Decide whether each statement agrees with the essay below on showing children how to love Israel and Judaism. Answer yes or no for each, and quote the words of the essay that decide it.
(a) Abby is the couple's oldest child and is in her first year of college.
(b) Adam Lehman advises parents to tell their children to go to Hillel.
(c) The essay holds that a person cannot love Israel without speaking Hebrew.

▶ **EXCERPT**:
------

"I need to tell you something Abby told me, but you can't talk to her about it."
My heart began to race as I looked up at my wife. Abby is our oldest, a college freshman away from home for the first time. I nodded slowly.
"She has gone to Hillel the last few Fridays and really likes it."
I looked at my wife quizzically. "But that makes me happy," I sputtered.
"She knows and that's why she doesn't want to talk to you about it."
I told this story recently to my friend Adam Lehman, the CEO of Hillel International, and he smiled patiently. It was clear I was telling him a story he had heard before. He told me that he regularly begs parents not to tell their children to go to Hillel. There is nothing that is less likely to make them go.
I thought about that conversation when I read the latest national studies that the younger a Jewish person is, the less likely they are to be affiliated with a synagogue, feel attachment to Israel, or be involved with Jewish causes. Like many of you, I ask myself what I can do to counter that trend.
For my wife and me there has always been one answer--don't tell them to love Israel and Judaism. Show them how.
My kids will never voluntarily read a column of mine or go to one of my speeches. But they still talk about our family's trip to Israel, and they can't wait to go back. Yes, it is expensive. So is Disney World. Your children need to see you in Israel with them so that it becomes part of their childhood memories and identity. They need to know what it tastes like to have really fresh pita bread or to argue with each other about whether to walk up Masada or take the cable car. Years later, when they confront negative images on social media, those images will be countered by something far more powerful--the feeling that this country, no matter how imperfect, is a part of their family.
My children know some Hebrew. No, it is not easy. Yes, you can love Israel without speaking the language. But a few minutes a day on Duolingo or some other app will do more than hearing any speaker, even me, at your synagogue. Google funny words like "sababa" (yes, I know it's really Arabic) and "chai ba-seret" (which literally means "lives in a movie" and means "is in fantasyland") and marvel at the modern language that was revived and revivified. You will be amazed at how this can enhance your feelings of connection.

------

▶ **DATA LISTING**:
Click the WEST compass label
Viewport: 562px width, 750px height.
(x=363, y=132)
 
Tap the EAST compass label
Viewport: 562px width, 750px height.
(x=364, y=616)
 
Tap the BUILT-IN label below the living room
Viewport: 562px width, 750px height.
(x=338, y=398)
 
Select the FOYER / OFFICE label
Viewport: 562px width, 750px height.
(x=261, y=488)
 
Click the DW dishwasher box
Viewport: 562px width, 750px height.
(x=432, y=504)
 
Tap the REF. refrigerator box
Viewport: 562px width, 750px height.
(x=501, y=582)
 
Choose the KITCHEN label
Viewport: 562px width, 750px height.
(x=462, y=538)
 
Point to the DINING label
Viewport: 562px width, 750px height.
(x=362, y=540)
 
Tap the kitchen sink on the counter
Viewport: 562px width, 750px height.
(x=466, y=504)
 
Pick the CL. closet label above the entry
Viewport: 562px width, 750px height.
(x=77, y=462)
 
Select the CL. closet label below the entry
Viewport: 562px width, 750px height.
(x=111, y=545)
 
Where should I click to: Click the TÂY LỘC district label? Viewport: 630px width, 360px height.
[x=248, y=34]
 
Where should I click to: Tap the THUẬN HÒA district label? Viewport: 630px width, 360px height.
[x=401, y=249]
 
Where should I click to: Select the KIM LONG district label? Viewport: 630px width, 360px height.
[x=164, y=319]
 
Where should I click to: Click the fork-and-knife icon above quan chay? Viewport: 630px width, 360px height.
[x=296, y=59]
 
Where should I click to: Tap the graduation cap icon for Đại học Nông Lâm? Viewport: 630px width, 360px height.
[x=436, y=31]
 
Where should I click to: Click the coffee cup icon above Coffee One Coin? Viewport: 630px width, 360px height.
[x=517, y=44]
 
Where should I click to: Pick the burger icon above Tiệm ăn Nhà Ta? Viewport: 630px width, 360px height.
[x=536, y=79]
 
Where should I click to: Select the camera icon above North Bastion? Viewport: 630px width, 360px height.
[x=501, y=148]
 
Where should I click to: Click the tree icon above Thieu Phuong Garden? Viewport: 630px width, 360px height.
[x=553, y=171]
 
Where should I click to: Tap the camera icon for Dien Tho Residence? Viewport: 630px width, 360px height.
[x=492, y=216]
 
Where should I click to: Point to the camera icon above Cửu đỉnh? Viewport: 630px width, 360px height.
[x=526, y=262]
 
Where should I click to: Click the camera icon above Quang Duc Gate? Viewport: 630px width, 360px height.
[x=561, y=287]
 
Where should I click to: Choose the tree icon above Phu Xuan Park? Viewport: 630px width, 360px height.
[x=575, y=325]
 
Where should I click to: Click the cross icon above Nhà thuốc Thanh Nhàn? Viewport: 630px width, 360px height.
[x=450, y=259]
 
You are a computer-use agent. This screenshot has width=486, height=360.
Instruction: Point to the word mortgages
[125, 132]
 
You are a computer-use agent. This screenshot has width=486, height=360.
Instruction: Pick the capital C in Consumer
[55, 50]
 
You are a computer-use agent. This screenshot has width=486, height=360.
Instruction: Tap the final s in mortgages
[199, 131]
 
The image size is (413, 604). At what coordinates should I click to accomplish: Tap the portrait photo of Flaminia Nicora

------

▶ **SOLUTION TO THIS PROBLEM**:
(a) Yes: "Abby is our oldest, a college freshman away from home for the first time."
(b) No: "he regularly begs parents not to tell their children to go to Hillel."
(c) No: "Yes, you can love Israel without speaking the language."